JOB ▸ Which lines in the entries below contain the string "name", with case counting? Copy each such line in full.

EXERCISE MATERIAL ▸
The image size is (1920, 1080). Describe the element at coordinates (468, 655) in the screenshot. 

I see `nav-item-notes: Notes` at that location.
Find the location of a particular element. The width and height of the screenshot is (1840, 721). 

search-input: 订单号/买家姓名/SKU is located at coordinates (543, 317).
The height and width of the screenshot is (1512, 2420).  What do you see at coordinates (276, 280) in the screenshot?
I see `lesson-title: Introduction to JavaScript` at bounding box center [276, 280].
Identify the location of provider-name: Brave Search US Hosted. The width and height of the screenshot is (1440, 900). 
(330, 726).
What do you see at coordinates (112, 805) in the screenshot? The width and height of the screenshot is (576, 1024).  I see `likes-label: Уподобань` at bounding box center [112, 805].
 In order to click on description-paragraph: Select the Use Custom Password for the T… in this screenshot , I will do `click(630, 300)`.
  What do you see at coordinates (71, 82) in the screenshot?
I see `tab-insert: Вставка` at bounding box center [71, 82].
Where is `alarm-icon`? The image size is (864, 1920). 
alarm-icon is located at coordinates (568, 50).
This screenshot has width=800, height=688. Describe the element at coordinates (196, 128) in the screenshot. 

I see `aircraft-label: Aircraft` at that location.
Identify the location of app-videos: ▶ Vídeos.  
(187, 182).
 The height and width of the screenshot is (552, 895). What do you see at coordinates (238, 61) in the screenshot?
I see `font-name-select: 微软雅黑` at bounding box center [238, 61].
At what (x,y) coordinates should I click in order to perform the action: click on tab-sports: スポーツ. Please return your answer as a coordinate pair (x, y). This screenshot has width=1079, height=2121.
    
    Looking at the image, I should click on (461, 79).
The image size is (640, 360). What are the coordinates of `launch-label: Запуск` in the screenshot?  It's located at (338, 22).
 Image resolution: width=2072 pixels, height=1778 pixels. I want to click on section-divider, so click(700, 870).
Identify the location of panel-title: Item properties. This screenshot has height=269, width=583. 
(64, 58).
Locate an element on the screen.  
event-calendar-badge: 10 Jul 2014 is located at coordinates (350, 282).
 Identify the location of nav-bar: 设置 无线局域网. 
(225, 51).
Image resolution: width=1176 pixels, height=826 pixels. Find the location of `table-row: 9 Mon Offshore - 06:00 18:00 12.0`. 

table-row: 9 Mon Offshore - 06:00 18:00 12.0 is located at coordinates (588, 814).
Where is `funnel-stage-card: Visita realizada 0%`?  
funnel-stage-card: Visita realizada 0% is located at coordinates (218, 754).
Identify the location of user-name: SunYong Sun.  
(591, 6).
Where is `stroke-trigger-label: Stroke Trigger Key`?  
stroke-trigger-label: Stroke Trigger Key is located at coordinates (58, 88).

RESPONSE BELOW ▸
Identify the location of provider-name: Brave Search US Hosted. The width and height of the screenshot is (1440, 900). 
I see `font-name-select: 微软雅黑` at bounding box center [238, 61].
Identify the location of user-name: SunYong Sun.  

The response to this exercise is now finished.